Professor Ratigan surrounded by his accomplices.

Just how brilliantly this Victorian mouse-world has been created can be seen in a sequence which parodies a memorable escapade from one of the Sherlock Holmes movies of Basil Rathbone and Nigel Bruce. Disguised as sailors, Basil and Dawson visit ‘The Rat Trap’, a sleazy, smoky dockside tavern in search of information about the evil Ratigan and mingle with the crowds of crooks, drunks (and the occasional fille joi) who are giving a raucous reception to a desperate music hall show with high-kicking chorus-mice, a seductive chanteuse and a frantic juggling octopus.

Basil and Dr Dawson find themselves in a tricky situation.

Following one of Walt Disney’s cardinal principles, everything in The Great Mouse Detective – characterizations, dialogue, songs and music – serve only to aid and enhance the process of dramatic storytelling. Henry Mancini’s excellent score does this, as does the sharp, literate script (easily the wittiest for any Disney film since The Jungle Book), and the voice-talents: Vincent Price as the succulently sinister Ratigan; Barrie Ingham as the thoroughly British Basil; Val Bettin as the stiff-upper-lipped Dr Dawson; former Scrooge McDuck, Alan Young, as the gentle Scottish toy-maker, Flaversham; and Candy Candido (who voiced the Indian Chief in Peter Pan and Malificent’s goons in Sleeping Beauty) as the grotesquely guttural Fidget.

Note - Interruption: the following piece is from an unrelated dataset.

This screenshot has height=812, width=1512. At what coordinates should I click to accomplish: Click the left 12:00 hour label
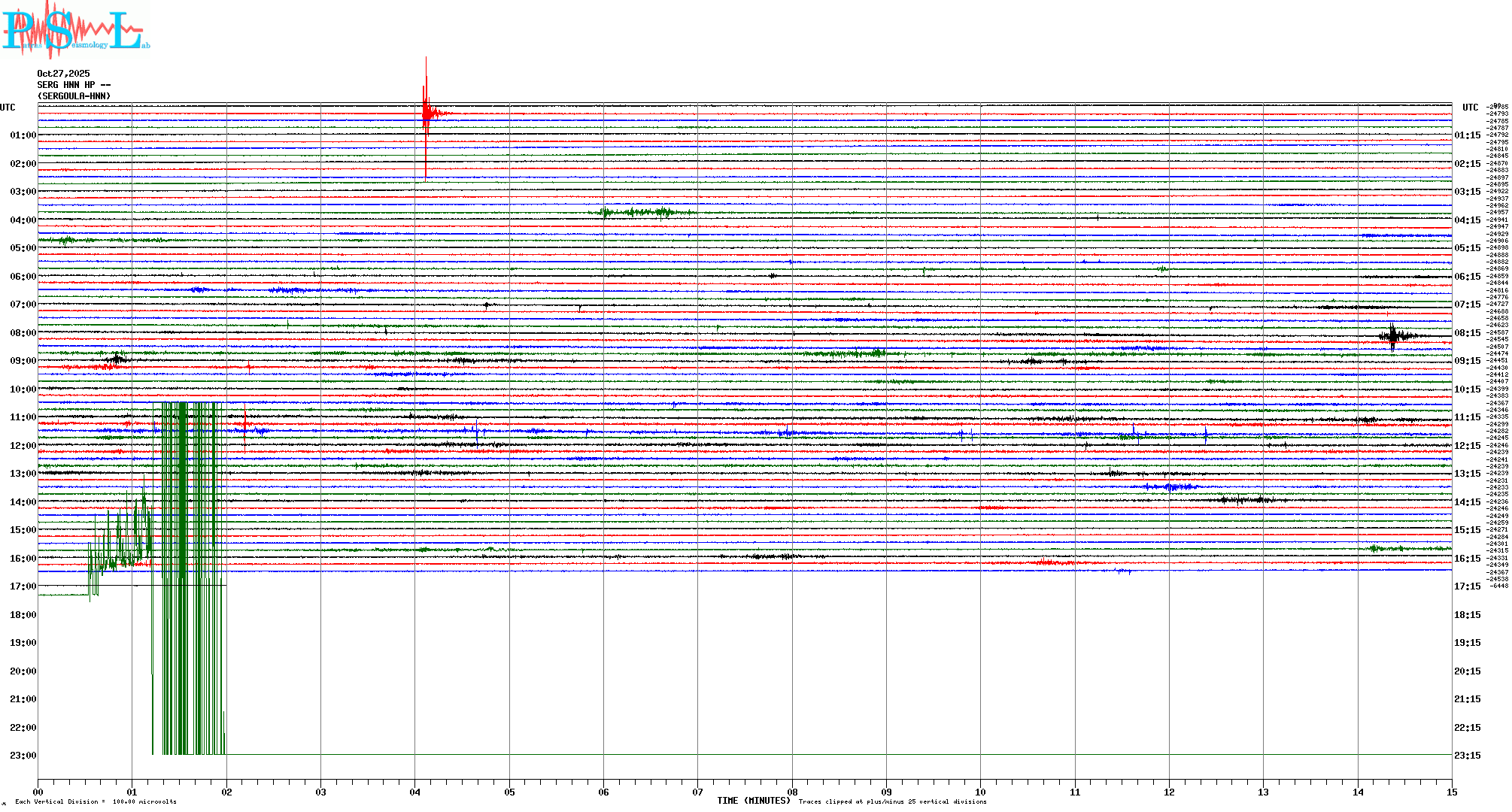(x=23, y=446)
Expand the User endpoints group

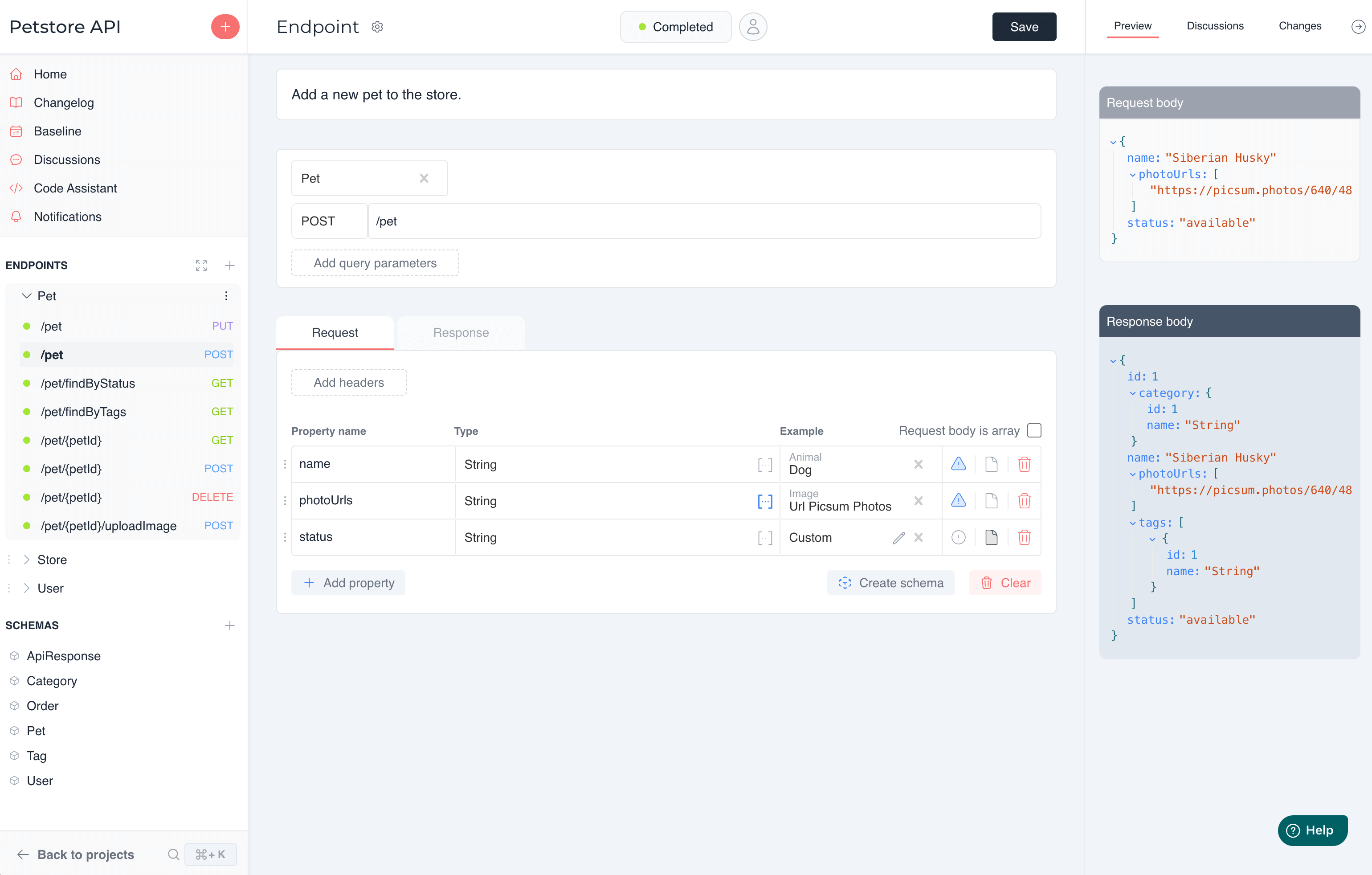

And movie-buffs should listen out for the voice of Basil Rathbone in a cameo appearance as – who else? – Sherlock Holmes.

Fidget threatens to throw Olivia from the balcony.

Without doubt, the characterizations are among the strongest conceived and drawn for a Disney movie. There is Basil himself: a multi-faceted character, as complex as Arthur Conan Doyle’s original creation; a mouse-genius with an intuitive mind, a physical resilience, a generous heart and an interesting streak of vanity. There is Dr Dawson: a mouse of breeding who embodies those Victorian virtues – loyalty, steadfastness and integrity; and so totally without guile that while attempting to pass himself off as one of London’s rodent low-life, he almost scuppers Basil’s plans by inadvertently asking the bar-maid for a small sherry.

And, by way of contrast, there is Professor Ratigan (inspired by Holmes’ perpetual nemesis, Professor Moriaty), the flamboyant mountebank who will let nothing and nobody stand in the way of his megalomaniac lust for power.

The strong supporting-cast includes Toby, a blundering basset-hound who lives with Sherlock Holmes, but works for Basil; Felicia, a gargantuan feline psychopath, trained by Ratigan to kill at the tinkling of a tiny hand-bell; a comic gang of ruffian mice and lizards; the thoroughly unpleasant Fidget – all fangs and wild-eyed mania; and the dignified Mouse Queen who, despite overwhelming odds (and an indecorous display of royal bloomers), somehow maintains her regal bearing – on one occasion gazing doubtfully through her lorgnette at Fidget in disguise as a beef-eater, and mildly enquiring: “Have you been with us long?”

The character-styling is traditionally Disney and although Basil and Ratigan are highly original creations, others look somewhat familiar: Faversham, for example, strongly resembles Ratty in The Adventures of Ichabod and Mr Toad, while his hideously cute daughter, Olivia, recalls the animal kids in Robin Hood and the mice-children in Don Bluth’s The Secret of NIMH. There is, however, an effective simplicity in the animating of the characters, occasionally using limited-animation techniques, that suits a story with so much pacing, action and invention.